The war on terror has resulted in the gradual erosion of basic civil and human rights in the name of security. The latest casualty in Australia is Mohamed Kamer Nizamdeen, a 25-year-old PhD student, who was locked up in solitary confinement in a high-security prison for four weeks on the flimsiest of evidence.

Nizamdeen has now returned home to Sri Lanka, where he told a press conference that his life has been “shattered” and his future “clearly ruined”.

Nizamdeen was charged with making a document connected to the preparation of a terrorist act. The sole piece of evidence was a notebook found in his workplace desk at the University of New South Wales. Despite denying the handwriting in the notebook was his, and the fact Nizamdeen had not used the office space for a month, he was arrested, deprived of access to a lawyer for six days and denied communication with his family for a month.

He was also classified as an “AA extreme high risk restricted” inmate, the highest classification under NSW’s corrective services system.

Mick Sheehy, NSW police’s detective acting superintendent, told the media that Nizamdeen had “affiliated” with ISIS, but less than two months later, the charges were dropped.

How a Sri Lankan student's arrest on terror charges exposes a system built to suspect minorities Mohamed Kamer Nizamdeen has called the AFP investigation ‘irresponsible’ and ‘biased’. LinkedIn

How ‘extremist identities’ become motive

Nizamdeen was not released because he was proven innocent. He was released because the system could not prove him guilty. This is the logic of how counter-terrorism policing and the law works against Muslims and people of colour who are policed as suspect communities.

Under the law, one of the criteria of a terrorist act is:

it intends to coerce or influence the public or any government by intimidation to advance a political, religious or ideological cause.

In her book Traces of Terror, Victoria Sentas, a counter-terrorism law expert, argues that:

the requirement for an accused to advance a political, religious or ideological cause formally introduces a motive element to terrorism offences.

A person can also be convicted of preparing to carry out a terrorist act even without proof that he or she intended to commit such an offence. The prosecution only needs to prove motive – and in the context of the war on terror, proof of a Muslim “extremist identity” becomes evidence of motive.

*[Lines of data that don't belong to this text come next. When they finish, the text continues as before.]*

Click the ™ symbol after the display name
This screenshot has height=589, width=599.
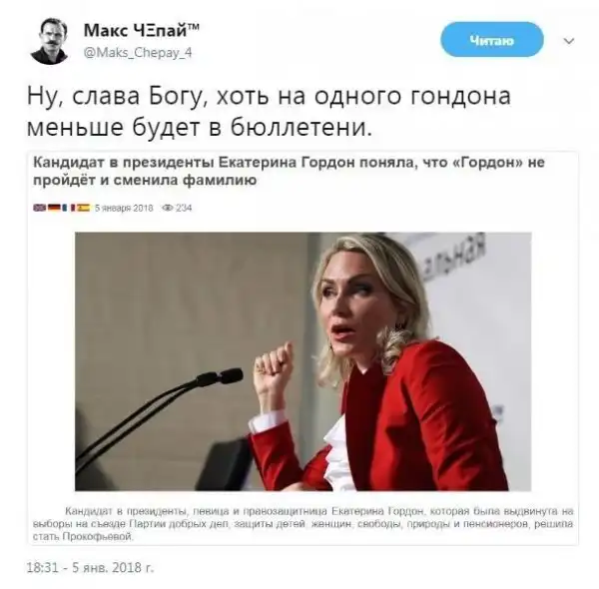(194, 26)
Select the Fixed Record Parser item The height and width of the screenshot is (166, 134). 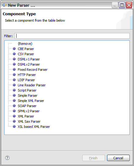(x=33, y=70)
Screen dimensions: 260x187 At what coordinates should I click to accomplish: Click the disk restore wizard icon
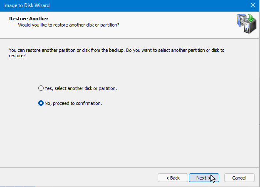point(244,25)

This is why Nizamdeen’s belongings, such as his computer, mobile phone and residence were searched for evidence of extremist ideology. (None was found.)

Far-right extremists not treated the same

Those who have followed Australia’s unprecedented expansion of counter-terrorism laws, preventative detention and control orders, and intelligence, security and law enforcement powers will not be surprised by the travesty of justice suffered by Nizamdeen.

It has always been the case that the biggest casualties of counter-terrorism laws and policing practices are racialised minorities. Years of law reform, policy frameworks, political rhetoric and community partnerships have normalised the perception that Muslims and “ethnic” people, particularly young people, are part of a suspect community.

Despite the mainstreaming of white nationalist voices and the normalisation of far-right extremist rhetoric in recent years, Muslims and people of colour are still considered the preeminent threat to national security in the war on terror.

Read more: New laws make loss of citizenship a counter-terrorism tool

The 2014 case of convicted firebomber Daniel Fing is a case in point. Fing was caught with more than a notebook in an office desk – he had a stockpile of explosive materials and maps of targets in Sydney and Newcastle.

Police believed he was plotting a mass attack on the two cities. But not only was Fing not charged with any terrorism-related offences, NSW police “strongly reassured” the public that the plot had “absolutely no links to terrorism”. Then-Prime Minister Tony Abbott also remarked:

There are all sorts of people who do all sorts of weird and, at times, pretty dangerous things. But I haven’t been advised of any potential terrorist threat in respect of this particular issue.

How a Sri Lankan student's arrest on terror charges exposes a system built to suspect minorities Mohamed Kamer Nizamdeen’s lawyer, Moustafa Kheir (centre), has called the jailing of the Sri Lankan student in a Supermax prison ‘unforgivable’. Erik Anderson/AAP

A normalisation of racialised policies

The construction of Muslims and people of colour as “suspect communities” relies on a system that considers them the natural objects of counter-terrorism and countering violent extremism work. This normalises and justifies enhanced social controls and state power over minorities in the name of national security.

As such, a person like Nizamdeen becomes justified collateral damage in the “greater fight against terror”. Policymakers have also used this rationale to justify the curtailing of personal freedoms.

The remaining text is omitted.